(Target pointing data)
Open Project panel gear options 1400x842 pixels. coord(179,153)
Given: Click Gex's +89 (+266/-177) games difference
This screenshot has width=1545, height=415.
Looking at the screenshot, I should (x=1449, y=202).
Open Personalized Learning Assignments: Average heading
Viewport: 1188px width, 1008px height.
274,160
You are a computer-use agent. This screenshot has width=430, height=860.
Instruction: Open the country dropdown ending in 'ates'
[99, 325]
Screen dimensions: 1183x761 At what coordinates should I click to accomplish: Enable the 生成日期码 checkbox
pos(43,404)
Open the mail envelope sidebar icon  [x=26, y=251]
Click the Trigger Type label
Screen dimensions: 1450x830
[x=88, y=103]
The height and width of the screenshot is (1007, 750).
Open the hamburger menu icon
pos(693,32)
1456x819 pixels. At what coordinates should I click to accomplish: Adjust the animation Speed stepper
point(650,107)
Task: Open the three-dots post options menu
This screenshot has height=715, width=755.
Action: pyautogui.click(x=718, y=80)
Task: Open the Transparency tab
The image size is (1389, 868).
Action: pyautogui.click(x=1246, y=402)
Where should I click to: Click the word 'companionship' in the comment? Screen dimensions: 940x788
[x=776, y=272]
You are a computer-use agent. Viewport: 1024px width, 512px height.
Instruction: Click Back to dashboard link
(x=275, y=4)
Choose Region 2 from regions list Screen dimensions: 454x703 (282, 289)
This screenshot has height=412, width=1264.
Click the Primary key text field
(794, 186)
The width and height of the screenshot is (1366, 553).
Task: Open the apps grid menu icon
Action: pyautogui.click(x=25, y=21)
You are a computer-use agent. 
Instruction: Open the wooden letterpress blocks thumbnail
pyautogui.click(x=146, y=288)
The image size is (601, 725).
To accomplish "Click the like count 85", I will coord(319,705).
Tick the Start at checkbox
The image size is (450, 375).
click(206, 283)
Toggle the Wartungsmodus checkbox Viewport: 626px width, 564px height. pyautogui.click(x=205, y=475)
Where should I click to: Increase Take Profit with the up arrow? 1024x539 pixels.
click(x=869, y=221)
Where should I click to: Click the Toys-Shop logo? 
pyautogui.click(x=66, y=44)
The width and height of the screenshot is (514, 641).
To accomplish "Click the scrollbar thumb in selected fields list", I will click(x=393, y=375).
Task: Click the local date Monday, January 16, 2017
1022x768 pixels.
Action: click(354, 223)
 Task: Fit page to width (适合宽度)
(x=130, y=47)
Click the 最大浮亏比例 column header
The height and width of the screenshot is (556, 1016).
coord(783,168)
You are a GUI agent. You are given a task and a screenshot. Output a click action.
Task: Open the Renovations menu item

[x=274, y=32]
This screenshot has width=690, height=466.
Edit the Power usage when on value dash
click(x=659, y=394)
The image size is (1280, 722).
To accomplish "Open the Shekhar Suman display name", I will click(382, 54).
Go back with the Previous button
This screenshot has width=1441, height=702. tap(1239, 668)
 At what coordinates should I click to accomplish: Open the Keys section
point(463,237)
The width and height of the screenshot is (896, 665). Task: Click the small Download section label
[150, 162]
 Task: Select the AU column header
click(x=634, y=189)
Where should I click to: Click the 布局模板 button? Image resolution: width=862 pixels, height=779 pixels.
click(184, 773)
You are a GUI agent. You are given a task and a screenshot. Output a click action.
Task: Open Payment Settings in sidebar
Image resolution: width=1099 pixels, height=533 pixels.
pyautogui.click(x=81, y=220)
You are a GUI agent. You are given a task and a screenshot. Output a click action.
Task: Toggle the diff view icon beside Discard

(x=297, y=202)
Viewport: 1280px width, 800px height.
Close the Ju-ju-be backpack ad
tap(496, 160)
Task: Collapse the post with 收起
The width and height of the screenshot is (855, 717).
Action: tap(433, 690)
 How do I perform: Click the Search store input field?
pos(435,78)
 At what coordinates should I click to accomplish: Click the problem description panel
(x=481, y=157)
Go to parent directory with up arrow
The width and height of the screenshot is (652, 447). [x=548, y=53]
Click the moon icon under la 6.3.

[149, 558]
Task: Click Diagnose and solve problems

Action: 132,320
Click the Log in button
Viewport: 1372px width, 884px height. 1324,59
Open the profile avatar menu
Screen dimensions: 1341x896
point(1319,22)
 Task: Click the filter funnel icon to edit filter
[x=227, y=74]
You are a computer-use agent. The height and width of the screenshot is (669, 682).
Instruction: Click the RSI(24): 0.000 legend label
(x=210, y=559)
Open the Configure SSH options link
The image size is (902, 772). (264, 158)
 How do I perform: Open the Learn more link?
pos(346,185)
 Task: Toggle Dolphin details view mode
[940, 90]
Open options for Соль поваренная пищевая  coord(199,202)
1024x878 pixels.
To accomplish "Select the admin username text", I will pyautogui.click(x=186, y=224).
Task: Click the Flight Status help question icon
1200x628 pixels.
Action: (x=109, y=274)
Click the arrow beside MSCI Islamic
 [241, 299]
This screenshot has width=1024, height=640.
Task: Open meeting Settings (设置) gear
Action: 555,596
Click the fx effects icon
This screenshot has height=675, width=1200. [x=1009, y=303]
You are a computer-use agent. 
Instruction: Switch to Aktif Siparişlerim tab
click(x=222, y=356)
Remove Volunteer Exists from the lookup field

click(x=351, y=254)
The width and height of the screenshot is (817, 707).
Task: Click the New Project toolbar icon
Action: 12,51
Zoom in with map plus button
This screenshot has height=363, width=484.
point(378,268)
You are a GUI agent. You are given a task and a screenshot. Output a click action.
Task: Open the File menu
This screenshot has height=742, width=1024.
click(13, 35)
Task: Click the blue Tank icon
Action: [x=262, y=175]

# Directive
Substitute "desktop agent" for each "computer-use agent" throughout the data above, and reproduce all of it with nothing else changed.

# Completed task
Open Project panel gear options 1400x842 pixels. coord(179,153)
Given: Click Gex's +89 (+266/-177) games difference
This screenshot has width=1545, height=415.
Looking at the screenshot, I should (x=1449, y=202).
Open Personalized Learning Assignments: Average heading
Viewport: 1188px width, 1008px height.
274,160
You are a desktop agent. This screenshot has width=430, height=860.
Instruction: Open the country dropdown ending in 'ates'
[99, 325]
Screen dimensions: 1183x761 At what coordinates should I click to accomplish: Enable the 生成日期码 checkbox
pos(43,404)
Open the mail envelope sidebar icon  [x=26, y=251]
Click the Trigger Type label
Screen dimensions: 1450x830
[x=88, y=103]
The height and width of the screenshot is (1007, 750).
Open the hamburger menu icon
pos(693,32)
1456x819 pixels. At what coordinates should I click to accomplish: Adjust the animation Speed stepper
point(650,107)
Task: Open the three-dots post options menu
This screenshot has height=715, width=755.
Action: pyautogui.click(x=718, y=80)
Task: Open the Transparency tab
The image size is (1389, 868).
Action: pyautogui.click(x=1246, y=402)
Where should I click to: Click the word 'companionship' in the comment? Screen dimensions: 940x788
[x=776, y=272]
You are a desktop agent. Viewport: 1024px width, 512px height.
Instruction: Click Back to dashboard link
(x=275, y=4)
Choose Region 2 from regions list Screen dimensions: 454x703 (282, 289)
This screenshot has height=412, width=1264.
Click the Primary key text field
(794, 186)
The width and height of the screenshot is (1366, 553).
Task: Open the apps grid menu icon
Action: pyautogui.click(x=25, y=21)
You are a desktop agent. 
Instruction: Open the wooden letterpress blocks thumbnail
pyautogui.click(x=146, y=288)
The image size is (601, 725).
To accomplish "Click the like count 85", I will coord(319,705).
Tick the Start at checkbox
The image size is (450, 375).
click(206, 283)
Toggle the Wartungsmodus checkbox Viewport: 626px width, 564px height. pyautogui.click(x=205, y=475)
Where should I click to: Increase Take Profit with the up arrow? 1024x539 pixels.
click(x=869, y=221)
Where should I click to: Click the Toys-Shop logo? 
pyautogui.click(x=66, y=44)
The width and height of the screenshot is (514, 641).
To accomplish "Click the scrollbar thumb in selected fields list", I will click(x=393, y=375).
Task: Click the local date Monday, January 16, 2017
1022x768 pixels.
Action: click(354, 223)
 Task: Fit page to width (适合宽度)
(x=130, y=47)
Click the 最大浮亏比例 column header
The height and width of the screenshot is (556, 1016).
coord(783,168)
You are a GUI agent. You are given a task and a screenshot. Output a click action.
Task: Open the Renovations menu item

[x=274, y=32]
This screenshot has width=690, height=466.
Edit the Power usage when on value dash
click(x=659, y=394)
The image size is (1280, 722).
To accomplish "Open the Shekhar Suman display name", I will click(382, 54).
Go back with the Previous button
This screenshot has width=1441, height=702. tap(1239, 668)
 At what coordinates should I click to accomplish: Open the Keys section
point(463,237)
The width and height of the screenshot is (896, 665). Task: Click the small Download section label
[150, 162]
 Task: Select the AU column header
click(x=634, y=189)
Where should I click to: Click the 布局模板 button? Image resolution: width=862 pixels, height=779 pixels.
click(184, 773)
You are a GUI agent. You are given a task and a screenshot. Output a click action.
Task: Open Payment Settings in sidebar
Image resolution: width=1099 pixels, height=533 pixels.
pyautogui.click(x=81, y=220)
You are a GUI agent. You are given a task and a screenshot. Output a click action.
Task: Toggle the diff view icon beside Discard

(x=297, y=202)
Viewport: 1280px width, 800px height.
Close the Ju-ju-be backpack ad
tap(496, 160)
Task: Collapse the post with 收起
The width and height of the screenshot is (855, 717).
Action: tap(433, 690)
 How do I perform: Click the Search store input field?
pos(435,78)
 At what coordinates should I click to accomplish: Click the problem description panel
(x=481, y=157)
Go to parent directory with up arrow
The width and height of the screenshot is (652, 447). [x=548, y=53]
Click the moon icon under la 6.3.

[149, 558]
Task: Click Diagnose and solve problems

Action: 132,320
Click the Log in button
Viewport: 1372px width, 884px height. 1324,59
Open the profile avatar menu
Screen dimensions: 1341x896
point(1319,22)
 Task: Click the filter funnel icon to edit filter
[x=227, y=74]
You are a desktop agent. The height and width of the screenshot is (669, 682).
Instruction: Click the RSI(24): 0.000 legend label
(x=210, y=559)
Open the Configure SSH options link
The image size is (902, 772). (264, 158)
 How do I perform: Open the Learn more link?
pos(346,185)
 Task: Toggle Dolphin details view mode
[940, 90]
Open options for Соль поваренная пищевая  coord(199,202)
1024x878 pixels.
To accomplish "Select the admin username text", I will pyautogui.click(x=186, y=224).
Task: Click the Flight Status help question icon
1200x628 pixels.
Action: (x=109, y=274)
Click the arrow beside MSCI Islamic
 [241, 299]
This screenshot has width=1024, height=640.
Task: Open meeting Settings (设置) gear
Action: 555,596
Click the fx effects icon
This screenshot has height=675, width=1200. [x=1009, y=303]
You are a desktop agent. 
Instruction: Switch to Aktif Siparişlerim tab
click(x=222, y=356)
Remove Volunteer Exists from the lookup field

click(x=351, y=254)
The width and height of the screenshot is (817, 707).
Task: Click the New Project toolbar icon
Action: 12,51
Zoom in with map plus button
This screenshot has height=363, width=484.
point(378,268)
You are a GUI agent. You are given a task and a screenshot. Output a click action.
Task: Open the File menu
This screenshot has height=742, width=1024.
click(13, 35)
Task: Click the blue Tank icon
Action: [x=262, y=175]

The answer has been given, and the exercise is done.